* **PROBLEM SET**
1. Transcribe a passage from the article on DUI defense intake forms, starting with "DUI defense lives" and going on through "to the encounter.".
2. Pick up the article on DUI defense intake forms after its final sentence and continue writing it.

* **GIVEN TEXT**
● ● ● ● ● ● ●

July 11, 2026
DUI/DWI Defense Intake Forms: What Your Form Needs to Capture
Here is how most DUI intakes go wrong. The client sits down, tells you they got pulled over Friday night, blew a .11, and have a court date in three weeks. You take down the basics — name, date of arrest, charge, court — and schedule a follow-up to review the discovery. Two weeks later, you get the police report and find out your client holds a commercial driver's license, had a prior wet reckless plea in another state four years ago, and the breath test was administered seven minutes after the stop with no documented observation period. Any one of those facts should have shaped your defense strategy from day one, but you did not ask about them because your intake form did not prompt you to.
DUI defense lives and dies on details, and the details fade fast. Your client's memory of the stop, the field tests, and the arrest will be sharper at the first meeting than it will ever be again. A DUI/DWI defense intake form built for this practice area forces the right questions at the right time, so nothing slips through.
The Stop and Arrest
Every DUI defense starts with probable cause. If the officer did not have a lawful reason to stop the vehicle, everything that followed — the field sobriety tests, the breath test, the arrest — is fruit of an unlawful stop. Your intake form needs a dedicated section for the circumstances that led to the encounter.

● ● ● ● ● ● ●

* **STORED DATA**
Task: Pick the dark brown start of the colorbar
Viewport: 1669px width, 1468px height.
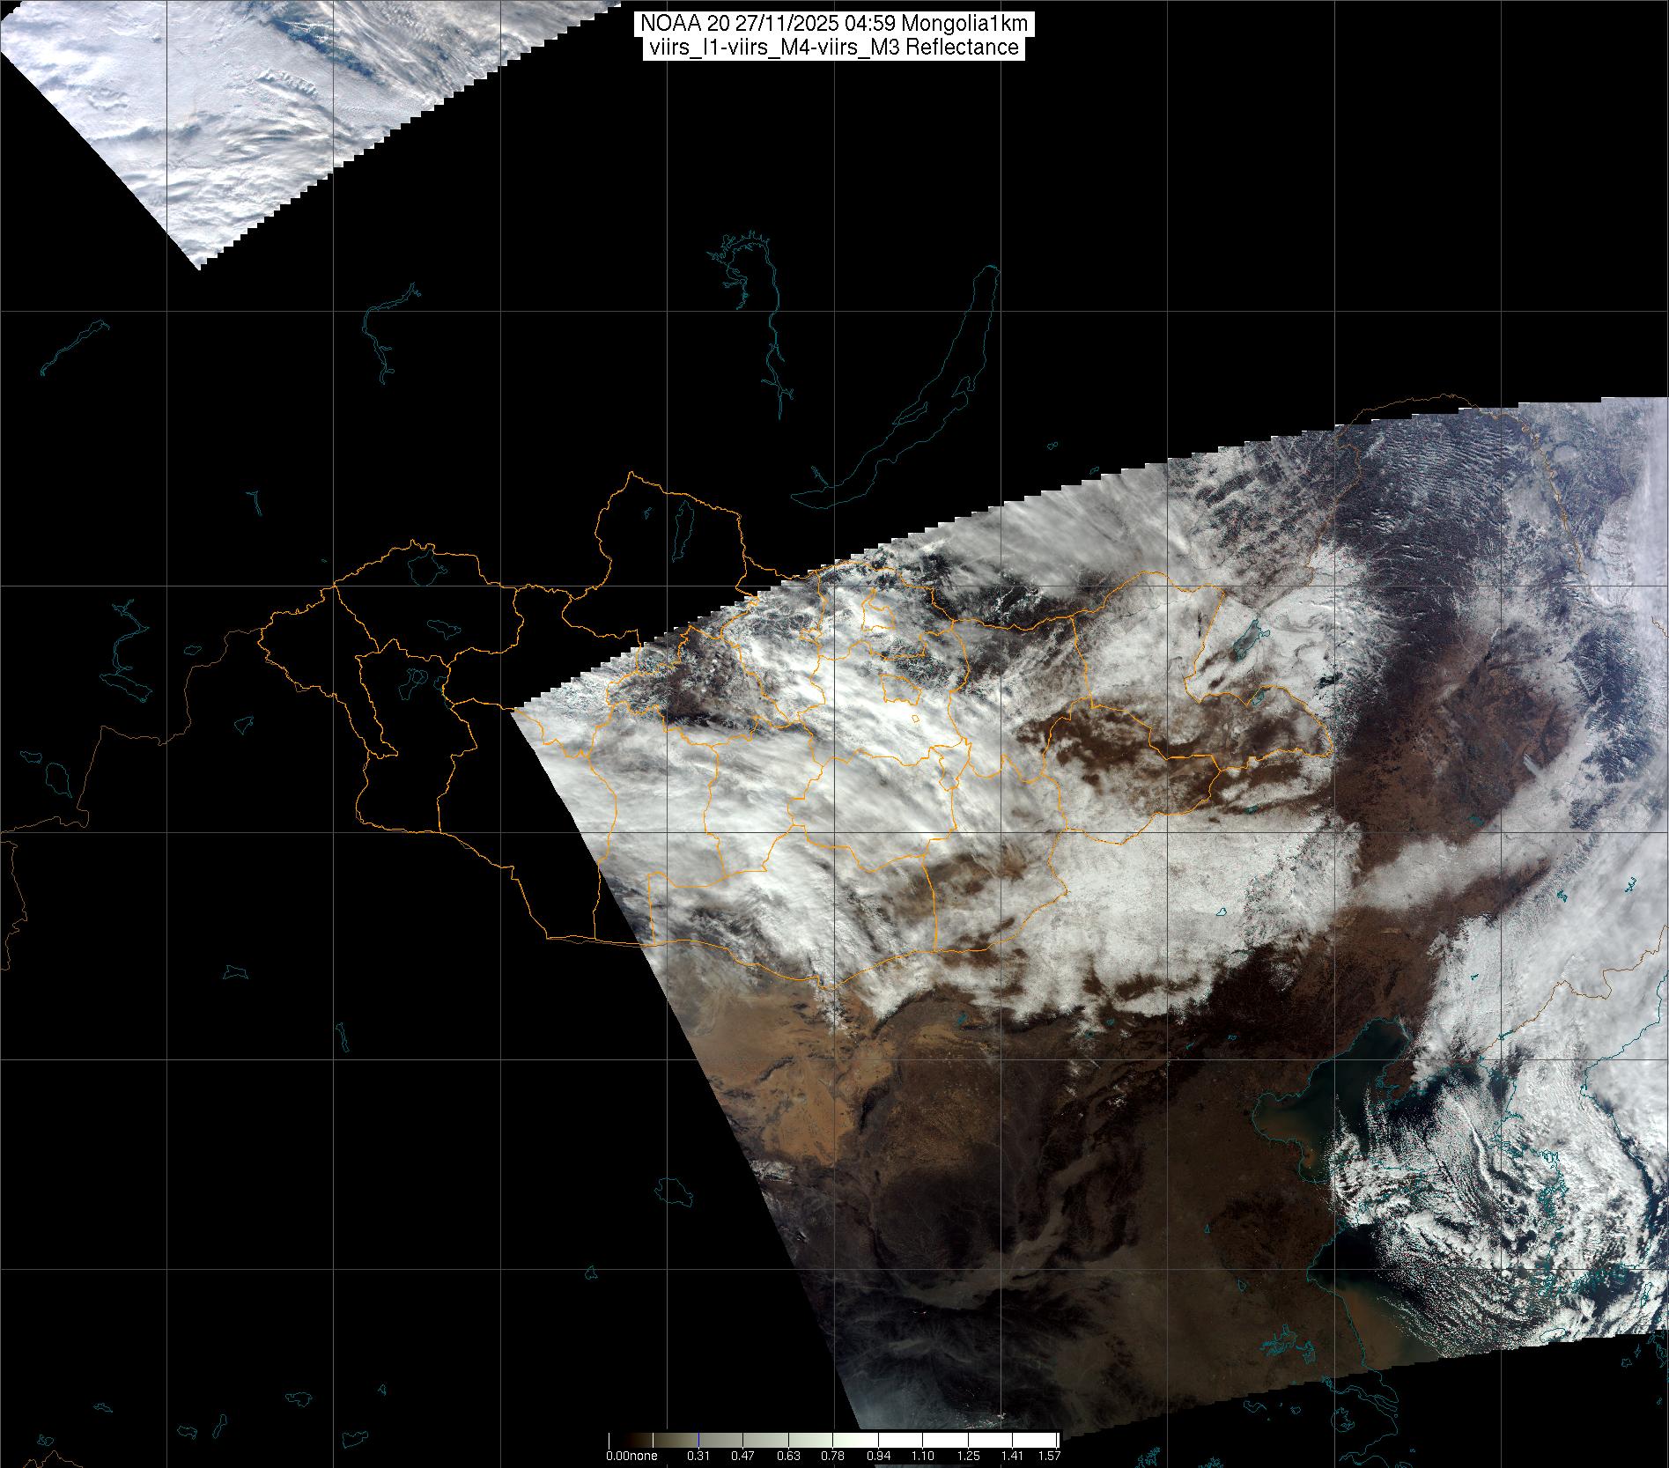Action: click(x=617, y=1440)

● ● ● ● ● ● ●

* **RESULTS FOR EACH TASK**
1.
DUI defense lives and dies on details, and the details fade fast. Your client's memory of the stop, the field tests, and the arrest will be sharper at the first meeting than it will ever be again. A DUI/DWI defense intake form built for this practice area forces the right questions at the right time, so nothing slips through.
The Stop and Arrest
Every DUI defense starts with probable cause. If the officer did not have a lawful reason to stop the vehicle, everything that followed — the field sobriety tests, the breath test, the arrest — is fruit of an unlawful stop. Your intake form needs a dedicated section for the circumstances that led to the encounter.

2.
Was this a traffic stop? If so, what was the stated violation — speeding, weaving, crossing the fog line, a broken taillight? Weaving within the lane is not the same as crossing lane markers, and the distinction matters in a suppression motion. Was it a DUI checkpoint? Checkpoints have their own constitutional requirements: pre-announcement, neutral stopping criteria, supervisory presence. Was the client involved in an accident? If so, was the client actually observed driving, or did officers arrive after the fact and find the client near the vehicle?
Capture the time of the stop, the location, the lighting and weather conditions, and the name and badge number of the arresting officer. Capture whether there were passengers in the vehicle and what the officer said during the initial contact. All of this matters, and your client will remember more of it now than they will in a month.
Field Sobriety Tests
The three standardized field sobriety tests — Horizontal Gaze Nystagmus, Walk-and-Turn, and One-Leg Stand — are only as reliable as their administration. NHTSA has published specific protocols for each test, and officers deviate from those protocols constantly. Your intake form should capture each test separately because the details of administration are where suppression and weight-of-evidence arguments live.
For the HGN test: did the officer use a stimulus? Did they check for equal pupil size and resting nystagmus first? Did they hold the stimulus at the correct distance? How many passes per eye? Most clients will not know the technical terms, but they can tell you what the officer did with their hands and how long it took.
For the Walk-and-Turn: where was it performed? On a painted line, a curb, or an imaginary line in a gravel parking lot? What was your client wearing on their feet? Did the officer demonstrate the test? How many steps were requested? NHTSA says nine heel-to-toe, but officers regularly ask for different numbers.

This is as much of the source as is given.